7. Hospital labor productivity has declined since 2001. Using a Bureau of Labor Statistics index that begins in 1993, the paper shows hospital labor productivity peaked in 2001 and has been essentially flat or declining since. Over the same period, the private nonfarm business sector increased productivity by 78%. The number of hospital employees per inpatient bed rose 39% between 2000 and 2023, from 4.56 to 6.32.

8. The 340B drug program has become a major profit center driving consolidation. Total 340B-discounted drug purchases reached $81.4 billion in 2024, up 23% from the prior year. The program, designed to help safety-net providers, now functions as an arbitrage mechanism: Eligible hospitals buy drugs at discounts of 25% to 50% below average wholesale price and bill Medicare and commercial insurers at standard rates. The Congressional Budget Office has concluded the program also incentivizes hospitals to acquire physician practices and clinics that are 340B-covered entities, extending their drug-pricing advantage.

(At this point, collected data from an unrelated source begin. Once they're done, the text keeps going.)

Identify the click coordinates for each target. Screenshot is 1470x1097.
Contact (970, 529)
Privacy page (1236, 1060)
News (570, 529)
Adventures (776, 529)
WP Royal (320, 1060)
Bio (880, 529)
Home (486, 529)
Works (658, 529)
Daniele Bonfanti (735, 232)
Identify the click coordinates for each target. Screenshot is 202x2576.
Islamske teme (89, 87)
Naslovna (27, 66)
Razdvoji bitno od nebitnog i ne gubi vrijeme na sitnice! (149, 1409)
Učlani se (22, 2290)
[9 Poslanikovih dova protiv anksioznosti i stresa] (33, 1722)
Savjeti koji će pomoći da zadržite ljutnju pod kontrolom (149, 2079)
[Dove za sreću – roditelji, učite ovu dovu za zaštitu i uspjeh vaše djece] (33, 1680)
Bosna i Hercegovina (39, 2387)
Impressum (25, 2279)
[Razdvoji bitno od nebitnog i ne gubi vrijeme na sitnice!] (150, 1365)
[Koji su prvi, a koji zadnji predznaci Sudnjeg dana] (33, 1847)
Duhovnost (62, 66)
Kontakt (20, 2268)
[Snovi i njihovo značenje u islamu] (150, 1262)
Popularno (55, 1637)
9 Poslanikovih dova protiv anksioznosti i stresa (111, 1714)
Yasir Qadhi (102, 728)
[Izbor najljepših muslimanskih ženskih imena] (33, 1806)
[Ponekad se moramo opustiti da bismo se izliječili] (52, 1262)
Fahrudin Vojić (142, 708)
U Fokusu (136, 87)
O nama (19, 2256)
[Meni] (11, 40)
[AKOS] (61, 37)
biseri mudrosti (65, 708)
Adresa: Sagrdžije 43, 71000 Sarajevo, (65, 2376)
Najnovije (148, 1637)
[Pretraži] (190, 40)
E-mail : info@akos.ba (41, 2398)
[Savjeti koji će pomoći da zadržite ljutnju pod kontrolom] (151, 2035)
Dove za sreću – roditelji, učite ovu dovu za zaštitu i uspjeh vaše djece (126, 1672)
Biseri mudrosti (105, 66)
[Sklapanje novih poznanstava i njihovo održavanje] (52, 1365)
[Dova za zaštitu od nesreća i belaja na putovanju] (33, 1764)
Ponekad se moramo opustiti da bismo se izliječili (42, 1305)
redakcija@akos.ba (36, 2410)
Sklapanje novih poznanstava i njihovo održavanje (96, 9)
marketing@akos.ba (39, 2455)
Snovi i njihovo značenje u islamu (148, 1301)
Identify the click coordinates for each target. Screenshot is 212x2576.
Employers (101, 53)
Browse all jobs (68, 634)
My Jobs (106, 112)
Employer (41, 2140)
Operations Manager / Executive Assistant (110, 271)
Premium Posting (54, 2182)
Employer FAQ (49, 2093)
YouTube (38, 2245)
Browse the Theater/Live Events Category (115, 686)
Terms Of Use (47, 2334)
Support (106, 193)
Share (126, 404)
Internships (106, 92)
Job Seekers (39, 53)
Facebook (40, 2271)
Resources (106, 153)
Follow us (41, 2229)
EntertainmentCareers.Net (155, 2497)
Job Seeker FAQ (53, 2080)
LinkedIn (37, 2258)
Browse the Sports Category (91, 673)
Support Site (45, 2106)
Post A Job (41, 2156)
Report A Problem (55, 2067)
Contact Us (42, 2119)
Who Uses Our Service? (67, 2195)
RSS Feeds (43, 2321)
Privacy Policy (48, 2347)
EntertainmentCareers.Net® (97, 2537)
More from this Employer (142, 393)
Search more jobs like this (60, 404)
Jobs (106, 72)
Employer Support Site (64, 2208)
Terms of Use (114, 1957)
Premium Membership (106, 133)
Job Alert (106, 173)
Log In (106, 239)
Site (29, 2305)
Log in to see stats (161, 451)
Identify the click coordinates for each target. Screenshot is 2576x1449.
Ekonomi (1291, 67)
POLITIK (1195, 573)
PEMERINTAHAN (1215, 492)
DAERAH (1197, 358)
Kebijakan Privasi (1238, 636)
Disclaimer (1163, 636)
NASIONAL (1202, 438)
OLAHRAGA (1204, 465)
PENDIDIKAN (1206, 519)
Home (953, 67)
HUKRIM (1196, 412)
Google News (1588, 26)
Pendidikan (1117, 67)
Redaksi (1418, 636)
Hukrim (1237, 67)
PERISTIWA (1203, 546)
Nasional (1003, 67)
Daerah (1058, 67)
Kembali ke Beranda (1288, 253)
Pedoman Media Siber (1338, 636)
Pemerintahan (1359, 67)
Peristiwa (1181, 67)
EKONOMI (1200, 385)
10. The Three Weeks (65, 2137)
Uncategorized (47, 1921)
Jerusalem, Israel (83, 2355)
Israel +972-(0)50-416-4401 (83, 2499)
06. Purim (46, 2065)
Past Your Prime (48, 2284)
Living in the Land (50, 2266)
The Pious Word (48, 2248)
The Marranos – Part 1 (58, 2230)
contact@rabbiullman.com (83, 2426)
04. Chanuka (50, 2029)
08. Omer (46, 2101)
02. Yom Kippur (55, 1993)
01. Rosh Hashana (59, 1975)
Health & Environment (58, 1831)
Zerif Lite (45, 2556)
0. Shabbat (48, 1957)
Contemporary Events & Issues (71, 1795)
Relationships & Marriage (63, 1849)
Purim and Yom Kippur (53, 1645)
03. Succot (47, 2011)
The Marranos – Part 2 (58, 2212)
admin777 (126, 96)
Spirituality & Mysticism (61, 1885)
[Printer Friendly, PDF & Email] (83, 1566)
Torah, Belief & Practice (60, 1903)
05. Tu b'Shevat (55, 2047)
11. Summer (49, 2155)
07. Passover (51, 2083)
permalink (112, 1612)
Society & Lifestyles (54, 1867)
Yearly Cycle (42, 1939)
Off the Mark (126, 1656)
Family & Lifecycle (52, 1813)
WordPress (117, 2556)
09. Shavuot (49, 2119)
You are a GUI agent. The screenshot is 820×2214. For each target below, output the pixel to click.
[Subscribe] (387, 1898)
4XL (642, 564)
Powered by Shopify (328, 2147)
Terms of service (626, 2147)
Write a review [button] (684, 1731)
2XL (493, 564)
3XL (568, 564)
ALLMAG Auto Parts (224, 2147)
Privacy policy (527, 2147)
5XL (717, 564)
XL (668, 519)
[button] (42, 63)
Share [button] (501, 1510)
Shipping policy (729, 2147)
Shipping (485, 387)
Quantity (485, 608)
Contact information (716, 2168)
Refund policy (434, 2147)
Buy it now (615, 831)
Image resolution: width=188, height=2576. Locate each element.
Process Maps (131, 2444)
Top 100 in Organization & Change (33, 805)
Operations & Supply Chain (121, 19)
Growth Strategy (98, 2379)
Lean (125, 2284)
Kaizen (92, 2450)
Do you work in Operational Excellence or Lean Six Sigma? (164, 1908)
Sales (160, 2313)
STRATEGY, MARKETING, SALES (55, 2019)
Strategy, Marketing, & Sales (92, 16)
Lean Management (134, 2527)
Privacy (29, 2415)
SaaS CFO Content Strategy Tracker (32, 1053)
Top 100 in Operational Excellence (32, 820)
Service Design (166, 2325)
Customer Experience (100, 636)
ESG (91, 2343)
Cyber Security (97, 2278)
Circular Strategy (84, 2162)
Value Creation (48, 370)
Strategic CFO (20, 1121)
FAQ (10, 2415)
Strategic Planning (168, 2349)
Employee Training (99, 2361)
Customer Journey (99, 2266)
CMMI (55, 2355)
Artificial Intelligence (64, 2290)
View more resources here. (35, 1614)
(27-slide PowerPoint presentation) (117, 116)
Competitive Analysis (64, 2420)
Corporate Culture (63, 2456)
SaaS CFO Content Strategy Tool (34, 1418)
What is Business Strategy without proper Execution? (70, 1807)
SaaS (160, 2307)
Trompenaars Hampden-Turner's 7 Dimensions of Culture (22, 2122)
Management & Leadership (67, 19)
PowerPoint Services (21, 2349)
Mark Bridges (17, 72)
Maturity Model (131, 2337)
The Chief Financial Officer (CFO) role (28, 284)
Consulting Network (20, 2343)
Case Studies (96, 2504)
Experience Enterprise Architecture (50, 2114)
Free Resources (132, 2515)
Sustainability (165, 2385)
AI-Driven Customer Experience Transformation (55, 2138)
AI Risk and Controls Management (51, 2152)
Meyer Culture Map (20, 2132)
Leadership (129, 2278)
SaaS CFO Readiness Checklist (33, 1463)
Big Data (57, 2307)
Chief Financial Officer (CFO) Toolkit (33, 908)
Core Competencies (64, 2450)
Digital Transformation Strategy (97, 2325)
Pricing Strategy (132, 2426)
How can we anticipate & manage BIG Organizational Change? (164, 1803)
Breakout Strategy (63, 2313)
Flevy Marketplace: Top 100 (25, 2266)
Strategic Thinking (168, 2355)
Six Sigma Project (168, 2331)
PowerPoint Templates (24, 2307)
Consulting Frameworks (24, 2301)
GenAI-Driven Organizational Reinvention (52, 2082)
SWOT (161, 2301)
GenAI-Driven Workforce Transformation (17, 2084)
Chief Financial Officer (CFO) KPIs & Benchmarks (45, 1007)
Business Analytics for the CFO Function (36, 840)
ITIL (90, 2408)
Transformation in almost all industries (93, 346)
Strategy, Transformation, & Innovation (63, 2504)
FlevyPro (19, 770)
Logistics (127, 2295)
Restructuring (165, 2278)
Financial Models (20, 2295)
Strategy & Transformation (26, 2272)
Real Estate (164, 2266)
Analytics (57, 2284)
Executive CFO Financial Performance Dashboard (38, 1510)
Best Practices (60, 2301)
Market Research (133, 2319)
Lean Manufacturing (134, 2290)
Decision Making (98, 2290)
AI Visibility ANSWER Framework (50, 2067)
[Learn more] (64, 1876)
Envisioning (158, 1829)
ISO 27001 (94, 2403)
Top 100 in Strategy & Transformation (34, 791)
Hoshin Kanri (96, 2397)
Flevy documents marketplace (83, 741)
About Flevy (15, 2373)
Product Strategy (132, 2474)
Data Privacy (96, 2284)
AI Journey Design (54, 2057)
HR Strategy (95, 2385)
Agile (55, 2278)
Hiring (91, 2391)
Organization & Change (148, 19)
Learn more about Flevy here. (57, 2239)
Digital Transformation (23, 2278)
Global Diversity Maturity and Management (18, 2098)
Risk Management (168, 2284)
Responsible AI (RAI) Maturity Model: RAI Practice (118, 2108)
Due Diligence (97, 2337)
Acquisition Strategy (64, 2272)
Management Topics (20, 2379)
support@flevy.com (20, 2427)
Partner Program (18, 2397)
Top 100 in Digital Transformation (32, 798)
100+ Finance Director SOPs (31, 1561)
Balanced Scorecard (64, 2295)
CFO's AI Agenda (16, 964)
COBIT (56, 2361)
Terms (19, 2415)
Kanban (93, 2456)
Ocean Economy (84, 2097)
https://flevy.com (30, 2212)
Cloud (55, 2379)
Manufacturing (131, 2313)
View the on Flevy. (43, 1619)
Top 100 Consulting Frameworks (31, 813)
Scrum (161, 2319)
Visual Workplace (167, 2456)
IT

9. Certificate-of-need laws and physician-owned hospital restrictions block competition. Twenty-six states and the District of Columbia still require government approval before new hospital facilities or services can be built. The paper argues these laws protect incumbent hospital systems from competition, contributing to higher prices and reduced access. Separately, the ACA effectively froze the growth of physician-owned hospitals — which research has shown to have lower or comparable costs and lower mortality than traditional hospitals — at about 250 facilities nationally by prohibiting new Medicare payment to physician-owned hospitals.

10. Policymakers have 12 specific reforms they could pursue. The paper’s recommendations include enacting site-neutral payment reform in Medicare and Medicaid, capping Medicaid state-directed payments at or near Medicare levels, repealing the ACA’s restrictions on physician-owned hospitals, tying hospital tax-exempt status to measurable charity care rather than broadly defined “community benefit,” reforming the 340B program to target dollars based on need, and eliminating graduate medical education funding by formula in favor of discretionary grants. Several of these align with provisions already included in the One Big Beautiful Bill Act, which the paper views as an important but partial step.